Ele explica que o evento foi realizado com um orçamento de R$ 700 mil, sendo que R$ 400 mil foram repassados pelas instituições promotoras Secretaria da Cultura do Estado, UEL, Secretaria Municipal de Cultura e Associação dos Amigos do Festival. Os R$ 300 mil restantes foram captados na iniciativa privada. ''Foi uma vitória, porque a grande maioria dos patrocinadores forneceu recursos em dinheiro mesmo. Poucos empresários recorreram aos mecanismos de incentivo fiscal'' conta ele.

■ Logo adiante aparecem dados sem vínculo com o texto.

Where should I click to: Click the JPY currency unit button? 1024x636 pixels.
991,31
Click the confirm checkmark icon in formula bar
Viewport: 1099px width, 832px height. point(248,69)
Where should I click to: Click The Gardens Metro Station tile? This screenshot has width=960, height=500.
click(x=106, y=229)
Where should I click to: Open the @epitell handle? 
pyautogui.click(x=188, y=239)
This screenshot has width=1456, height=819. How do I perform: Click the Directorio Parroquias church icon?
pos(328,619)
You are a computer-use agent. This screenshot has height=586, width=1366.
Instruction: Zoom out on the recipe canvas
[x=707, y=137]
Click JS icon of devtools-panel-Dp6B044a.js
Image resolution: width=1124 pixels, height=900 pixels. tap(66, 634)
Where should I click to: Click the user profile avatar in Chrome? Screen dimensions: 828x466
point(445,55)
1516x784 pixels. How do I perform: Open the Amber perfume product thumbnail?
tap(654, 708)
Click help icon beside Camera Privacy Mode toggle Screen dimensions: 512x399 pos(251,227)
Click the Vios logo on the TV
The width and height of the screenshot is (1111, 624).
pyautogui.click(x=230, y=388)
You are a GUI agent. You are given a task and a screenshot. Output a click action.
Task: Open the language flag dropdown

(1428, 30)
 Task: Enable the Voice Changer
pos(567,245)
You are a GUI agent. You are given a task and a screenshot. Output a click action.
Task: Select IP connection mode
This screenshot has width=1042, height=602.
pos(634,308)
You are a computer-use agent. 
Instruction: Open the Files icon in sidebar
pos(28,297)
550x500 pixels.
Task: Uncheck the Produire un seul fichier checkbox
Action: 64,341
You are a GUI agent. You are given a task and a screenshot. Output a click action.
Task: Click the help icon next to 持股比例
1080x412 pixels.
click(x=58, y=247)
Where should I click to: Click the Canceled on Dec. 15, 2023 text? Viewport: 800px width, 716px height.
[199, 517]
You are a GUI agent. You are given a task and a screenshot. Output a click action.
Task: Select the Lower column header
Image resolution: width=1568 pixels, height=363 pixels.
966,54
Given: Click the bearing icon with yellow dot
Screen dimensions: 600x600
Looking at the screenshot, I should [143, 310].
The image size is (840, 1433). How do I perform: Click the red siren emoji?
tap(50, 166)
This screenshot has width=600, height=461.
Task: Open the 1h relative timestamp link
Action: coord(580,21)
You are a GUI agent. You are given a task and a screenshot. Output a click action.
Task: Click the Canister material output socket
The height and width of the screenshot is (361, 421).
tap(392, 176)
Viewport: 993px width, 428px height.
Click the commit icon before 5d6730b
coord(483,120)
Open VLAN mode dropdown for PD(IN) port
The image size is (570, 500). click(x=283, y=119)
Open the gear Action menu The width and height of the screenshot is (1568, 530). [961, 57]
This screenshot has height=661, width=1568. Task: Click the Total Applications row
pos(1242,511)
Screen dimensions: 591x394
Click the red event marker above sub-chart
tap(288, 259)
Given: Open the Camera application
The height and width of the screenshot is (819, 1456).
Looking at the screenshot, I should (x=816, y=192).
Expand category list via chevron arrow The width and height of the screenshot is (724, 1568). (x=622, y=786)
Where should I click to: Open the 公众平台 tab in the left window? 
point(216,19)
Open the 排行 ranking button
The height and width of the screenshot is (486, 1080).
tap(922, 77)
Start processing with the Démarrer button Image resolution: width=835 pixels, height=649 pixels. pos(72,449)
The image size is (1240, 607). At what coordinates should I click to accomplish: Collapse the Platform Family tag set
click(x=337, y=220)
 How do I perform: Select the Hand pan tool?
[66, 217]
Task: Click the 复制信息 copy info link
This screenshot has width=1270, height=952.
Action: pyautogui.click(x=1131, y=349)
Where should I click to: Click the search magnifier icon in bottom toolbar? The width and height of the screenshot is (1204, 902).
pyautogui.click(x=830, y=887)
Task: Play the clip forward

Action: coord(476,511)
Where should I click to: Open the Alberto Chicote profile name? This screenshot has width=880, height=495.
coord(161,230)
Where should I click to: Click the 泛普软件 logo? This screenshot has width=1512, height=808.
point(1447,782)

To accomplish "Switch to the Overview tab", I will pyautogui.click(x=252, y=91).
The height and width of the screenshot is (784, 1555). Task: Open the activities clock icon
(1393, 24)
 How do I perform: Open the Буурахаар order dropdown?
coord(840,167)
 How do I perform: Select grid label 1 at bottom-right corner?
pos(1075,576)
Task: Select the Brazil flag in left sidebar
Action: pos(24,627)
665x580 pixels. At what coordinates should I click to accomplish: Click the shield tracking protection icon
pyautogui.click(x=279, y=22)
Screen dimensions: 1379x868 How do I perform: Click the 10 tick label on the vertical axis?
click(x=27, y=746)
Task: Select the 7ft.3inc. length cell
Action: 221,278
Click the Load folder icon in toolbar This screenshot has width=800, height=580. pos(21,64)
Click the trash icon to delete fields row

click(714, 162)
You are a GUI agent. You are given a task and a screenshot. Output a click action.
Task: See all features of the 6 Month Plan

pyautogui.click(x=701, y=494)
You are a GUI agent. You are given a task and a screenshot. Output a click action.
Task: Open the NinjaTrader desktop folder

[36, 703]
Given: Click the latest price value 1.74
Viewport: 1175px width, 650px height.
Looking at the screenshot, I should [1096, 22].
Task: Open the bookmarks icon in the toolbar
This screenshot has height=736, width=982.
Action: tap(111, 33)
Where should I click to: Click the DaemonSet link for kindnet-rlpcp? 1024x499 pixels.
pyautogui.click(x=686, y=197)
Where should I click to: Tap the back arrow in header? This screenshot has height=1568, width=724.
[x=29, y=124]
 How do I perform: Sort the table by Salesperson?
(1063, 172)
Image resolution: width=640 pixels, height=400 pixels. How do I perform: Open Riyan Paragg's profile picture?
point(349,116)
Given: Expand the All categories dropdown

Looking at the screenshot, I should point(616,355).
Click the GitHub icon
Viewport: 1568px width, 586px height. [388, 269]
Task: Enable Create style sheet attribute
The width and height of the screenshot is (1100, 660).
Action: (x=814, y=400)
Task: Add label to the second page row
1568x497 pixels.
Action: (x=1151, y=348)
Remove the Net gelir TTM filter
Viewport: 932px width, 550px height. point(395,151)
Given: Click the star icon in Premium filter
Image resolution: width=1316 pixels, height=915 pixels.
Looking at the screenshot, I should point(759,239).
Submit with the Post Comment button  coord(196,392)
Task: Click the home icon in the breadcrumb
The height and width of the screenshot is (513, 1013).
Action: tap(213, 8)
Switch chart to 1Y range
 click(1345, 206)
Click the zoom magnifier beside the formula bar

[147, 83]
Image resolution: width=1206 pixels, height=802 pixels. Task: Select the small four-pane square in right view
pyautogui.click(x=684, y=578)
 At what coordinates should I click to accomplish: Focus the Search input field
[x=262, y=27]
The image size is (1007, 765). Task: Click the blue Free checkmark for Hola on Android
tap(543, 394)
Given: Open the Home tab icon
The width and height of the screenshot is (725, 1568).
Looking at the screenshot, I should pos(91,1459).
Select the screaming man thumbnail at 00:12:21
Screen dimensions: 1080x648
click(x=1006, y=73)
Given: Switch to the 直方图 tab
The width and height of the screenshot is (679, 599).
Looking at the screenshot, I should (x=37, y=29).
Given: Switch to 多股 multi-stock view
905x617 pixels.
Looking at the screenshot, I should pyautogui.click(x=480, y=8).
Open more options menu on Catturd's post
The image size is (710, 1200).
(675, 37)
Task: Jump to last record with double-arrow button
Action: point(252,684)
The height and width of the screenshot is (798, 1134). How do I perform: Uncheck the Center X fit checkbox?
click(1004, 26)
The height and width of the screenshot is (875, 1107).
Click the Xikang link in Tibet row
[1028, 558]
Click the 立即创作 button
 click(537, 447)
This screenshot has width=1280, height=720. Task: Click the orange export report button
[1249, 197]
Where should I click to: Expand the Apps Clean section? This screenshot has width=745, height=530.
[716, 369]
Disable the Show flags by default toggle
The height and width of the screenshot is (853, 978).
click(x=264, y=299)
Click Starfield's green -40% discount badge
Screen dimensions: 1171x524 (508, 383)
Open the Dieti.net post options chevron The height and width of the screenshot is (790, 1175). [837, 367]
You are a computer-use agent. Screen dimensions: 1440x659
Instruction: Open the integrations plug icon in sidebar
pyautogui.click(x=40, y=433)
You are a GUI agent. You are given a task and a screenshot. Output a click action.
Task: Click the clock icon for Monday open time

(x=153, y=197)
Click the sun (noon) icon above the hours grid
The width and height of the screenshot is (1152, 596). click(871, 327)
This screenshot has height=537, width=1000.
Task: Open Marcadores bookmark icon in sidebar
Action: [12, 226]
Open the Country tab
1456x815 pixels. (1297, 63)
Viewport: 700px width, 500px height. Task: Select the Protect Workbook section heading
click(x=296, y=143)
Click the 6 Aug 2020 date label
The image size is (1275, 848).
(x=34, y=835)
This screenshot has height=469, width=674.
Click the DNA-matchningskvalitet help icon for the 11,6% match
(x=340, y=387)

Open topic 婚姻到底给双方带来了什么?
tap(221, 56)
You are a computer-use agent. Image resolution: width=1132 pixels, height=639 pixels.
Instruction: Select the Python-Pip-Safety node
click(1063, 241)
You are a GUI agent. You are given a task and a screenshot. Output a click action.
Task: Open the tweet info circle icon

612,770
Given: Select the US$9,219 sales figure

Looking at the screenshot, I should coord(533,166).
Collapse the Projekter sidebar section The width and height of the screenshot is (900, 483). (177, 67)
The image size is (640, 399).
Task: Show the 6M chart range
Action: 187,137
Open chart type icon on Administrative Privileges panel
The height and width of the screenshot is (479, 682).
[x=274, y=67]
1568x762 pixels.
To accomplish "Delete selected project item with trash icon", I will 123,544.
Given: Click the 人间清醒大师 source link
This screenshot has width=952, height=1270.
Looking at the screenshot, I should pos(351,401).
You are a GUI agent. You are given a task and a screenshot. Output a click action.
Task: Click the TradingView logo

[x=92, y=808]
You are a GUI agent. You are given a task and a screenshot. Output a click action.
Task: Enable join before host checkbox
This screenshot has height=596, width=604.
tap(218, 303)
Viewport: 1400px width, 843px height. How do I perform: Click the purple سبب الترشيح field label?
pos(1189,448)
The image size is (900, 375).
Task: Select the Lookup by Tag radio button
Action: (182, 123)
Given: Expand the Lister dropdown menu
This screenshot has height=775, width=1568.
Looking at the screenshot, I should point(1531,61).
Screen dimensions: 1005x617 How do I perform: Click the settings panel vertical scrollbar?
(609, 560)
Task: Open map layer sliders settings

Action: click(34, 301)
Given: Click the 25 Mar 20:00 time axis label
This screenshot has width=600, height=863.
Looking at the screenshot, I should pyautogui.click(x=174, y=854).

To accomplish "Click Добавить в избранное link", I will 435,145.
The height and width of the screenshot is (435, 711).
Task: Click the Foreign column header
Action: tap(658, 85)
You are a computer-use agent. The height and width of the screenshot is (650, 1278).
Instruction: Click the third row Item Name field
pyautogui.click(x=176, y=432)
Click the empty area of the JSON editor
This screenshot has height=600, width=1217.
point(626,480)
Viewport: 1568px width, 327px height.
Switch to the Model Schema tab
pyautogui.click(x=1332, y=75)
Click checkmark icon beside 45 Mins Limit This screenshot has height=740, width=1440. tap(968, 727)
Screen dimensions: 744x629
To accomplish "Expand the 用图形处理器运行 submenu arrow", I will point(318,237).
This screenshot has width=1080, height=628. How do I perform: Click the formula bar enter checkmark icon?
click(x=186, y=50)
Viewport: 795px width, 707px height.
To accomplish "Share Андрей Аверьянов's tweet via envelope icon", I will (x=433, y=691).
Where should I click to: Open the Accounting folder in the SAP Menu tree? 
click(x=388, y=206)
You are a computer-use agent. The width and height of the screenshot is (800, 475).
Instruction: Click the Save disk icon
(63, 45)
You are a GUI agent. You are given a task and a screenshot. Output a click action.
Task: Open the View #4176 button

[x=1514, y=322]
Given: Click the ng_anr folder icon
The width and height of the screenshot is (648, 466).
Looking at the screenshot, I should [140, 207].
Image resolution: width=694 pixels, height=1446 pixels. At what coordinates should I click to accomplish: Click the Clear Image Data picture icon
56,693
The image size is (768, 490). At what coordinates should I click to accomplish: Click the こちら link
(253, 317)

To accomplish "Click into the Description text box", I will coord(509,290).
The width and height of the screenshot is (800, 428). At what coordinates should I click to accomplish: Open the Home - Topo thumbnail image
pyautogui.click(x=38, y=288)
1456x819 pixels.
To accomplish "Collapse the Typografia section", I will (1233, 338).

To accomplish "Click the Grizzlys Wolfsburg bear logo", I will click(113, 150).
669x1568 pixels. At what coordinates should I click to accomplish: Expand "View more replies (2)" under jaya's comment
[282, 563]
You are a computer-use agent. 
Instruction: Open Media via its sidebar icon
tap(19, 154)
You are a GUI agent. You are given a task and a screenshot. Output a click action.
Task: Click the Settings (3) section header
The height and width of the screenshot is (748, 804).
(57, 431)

Almeida elogiou especialmente as iniciativas das empresas Sandoz e HSBC, que bancaram projetos sociais no Festival, a primeira voltada para o Hospital do Câncer e a segunda para crianças e adolescentes com necessidades educacionais especiais. ''Espero que outras empresas se engajem em iniciativas semelhantes nas próximas edições'' conclama o diretor.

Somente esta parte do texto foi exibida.